● **REQUIREMENTS**: Reproduce the following rows verbatim, keeping every line and character unchanged.

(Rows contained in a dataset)
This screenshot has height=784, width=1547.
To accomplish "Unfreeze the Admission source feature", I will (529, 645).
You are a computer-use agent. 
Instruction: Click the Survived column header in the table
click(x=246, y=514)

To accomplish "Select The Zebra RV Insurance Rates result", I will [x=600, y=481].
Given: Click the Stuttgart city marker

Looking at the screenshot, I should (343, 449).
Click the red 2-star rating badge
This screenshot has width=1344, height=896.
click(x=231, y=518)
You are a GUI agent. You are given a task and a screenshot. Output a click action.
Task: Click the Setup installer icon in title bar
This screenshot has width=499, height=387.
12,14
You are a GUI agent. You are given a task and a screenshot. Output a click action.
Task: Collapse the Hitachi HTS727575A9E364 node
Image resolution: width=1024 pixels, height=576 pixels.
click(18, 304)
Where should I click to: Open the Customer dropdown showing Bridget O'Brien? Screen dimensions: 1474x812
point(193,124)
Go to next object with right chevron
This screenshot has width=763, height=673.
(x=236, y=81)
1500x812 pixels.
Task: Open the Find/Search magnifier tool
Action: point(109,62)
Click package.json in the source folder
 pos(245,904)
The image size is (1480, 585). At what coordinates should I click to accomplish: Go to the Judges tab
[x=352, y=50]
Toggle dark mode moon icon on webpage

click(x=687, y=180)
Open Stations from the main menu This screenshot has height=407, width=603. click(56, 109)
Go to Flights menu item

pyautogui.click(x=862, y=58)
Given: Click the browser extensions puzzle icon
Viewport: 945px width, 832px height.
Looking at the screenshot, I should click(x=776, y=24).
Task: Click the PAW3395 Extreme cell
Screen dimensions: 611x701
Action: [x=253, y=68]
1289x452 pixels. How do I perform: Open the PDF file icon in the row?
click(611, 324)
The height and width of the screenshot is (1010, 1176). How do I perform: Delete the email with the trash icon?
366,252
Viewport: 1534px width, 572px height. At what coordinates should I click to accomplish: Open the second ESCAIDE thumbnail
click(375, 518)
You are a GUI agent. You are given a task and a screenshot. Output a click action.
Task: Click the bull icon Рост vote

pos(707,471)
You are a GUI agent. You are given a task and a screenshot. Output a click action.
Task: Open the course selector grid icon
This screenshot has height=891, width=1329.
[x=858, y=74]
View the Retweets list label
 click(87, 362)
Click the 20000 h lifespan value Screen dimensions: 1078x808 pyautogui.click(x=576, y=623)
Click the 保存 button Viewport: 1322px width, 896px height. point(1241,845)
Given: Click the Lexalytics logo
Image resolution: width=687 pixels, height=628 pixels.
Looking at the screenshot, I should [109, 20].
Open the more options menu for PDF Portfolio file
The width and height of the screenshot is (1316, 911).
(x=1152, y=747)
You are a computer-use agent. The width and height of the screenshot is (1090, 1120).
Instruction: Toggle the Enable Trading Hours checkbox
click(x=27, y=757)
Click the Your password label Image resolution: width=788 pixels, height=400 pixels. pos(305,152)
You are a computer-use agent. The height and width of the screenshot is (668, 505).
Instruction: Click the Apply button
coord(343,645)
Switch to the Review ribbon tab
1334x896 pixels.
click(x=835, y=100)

● **RESULT FOR THIS EXERCISE**:
This screenshot has height=784, width=1547.
To accomplish "Unfreeze the Admission source feature", I will (529, 645).
You are a computer-use agent. 
Instruction: Click the Survived column header in the table
click(x=246, y=514)

To accomplish "Select The Zebra RV Insurance Rates result", I will [x=600, y=481].
Given: Click the Stuttgart city marker

Looking at the screenshot, I should (343, 449).
Click the red 2-star rating badge
This screenshot has width=1344, height=896.
click(x=231, y=518)
You are a GUI agent. You are given a task and a screenshot. Output a click action.
Task: Click the Setup installer icon in title bar
This screenshot has width=499, height=387.
12,14
You are a GUI agent. You are given a task and a screenshot. Output a click action.
Task: Collapse the Hitachi HTS727575A9E364 node
Image resolution: width=1024 pixels, height=576 pixels.
click(18, 304)
Where should I click to: Open the Customer dropdown showing Bridget O'Brien? Screen dimensions: 1474x812
point(193,124)
Go to next object with right chevron
This screenshot has width=763, height=673.
(x=236, y=81)
1500x812 pixels.
Task: Open the Find/Search magnifier tool
Action: point(109,62)
Click package.json in the source folder
 pos(245,904)
The image size is (1480, 585). At what coordinates should I click to accomplish: Go to the Judges tab
[x=352, y=50]
Toggle dark mode moon icon on webpage

click(x=687, y=180)
Open Stations from the main menu This screenshot has height=407, width=603. click(56, 109)
Go to Flights menu item

pyautogui.click(x=862, y=58)
Given: Click the browser extensions puzzle icon
Viewport: 945px width, 832px height.
Looking at the screenshot, I should click(x=776, y=24).
Task: Click the PAW3395 Extreme cell
Screen dimensions: 611x701
Action: [x=253, y=68]
1289x452 pixels. How do I perform: Open the PDF file icon in the row?
click(611, 324)
The height and width of the screenshot is (1010, 1176). How do I perform: Delete the email with the trash icon?
366,252
Viewport: 1534px width, 572px height. At what coordinates should I click to accomplish: Open the second ESCAIDE thumbnail
click(375, 518)
You are a GUI agent. You are given a task and a screenshot. Output a click action.
Task: Click the bull icon Рост vote

pos(707,471)
You are a GUI agent. You are given a task and a screenshot. Output a click action.
Task: Open the course selector grid icon
This screenshot has height=891, width=1329.
[x=858, y=74]
View the Retweets list label
 click(87, 362)
Click the 20000 h lifespan value Screen dimensions: 1078x808 pyautogui.click(x=576, y=623)
Click the 保存 button Viewport: 1322px width, 896px height. point(1241,845)
Given: Click the Lexalytics logo
Image resolution: width=687 pixels, height=628 pixels.
Looking at the screenshot, I should [109, 20].
Open the more options menu for PDF Portfolio file
The width and height of the screenshot is (1316, 911).
(x=1152, y=747)
You are a computer-use agent. The width and height of the screenshot is (1090, 1120).
Instruction: Toggle the Enable Trading Hours checkbox
click(x=27, y=757)
Click the Your password label Image resolution: width=788 pixels, height=400 pixels. pos(305,152)
You are a computer-use agent. The height and width of the screenshot is (668, 505).
Instruction: Click the Apply button
coord(343,645)
Switch to the Review ribbon tab
1334x896 pixels.
click(x=835, y=100)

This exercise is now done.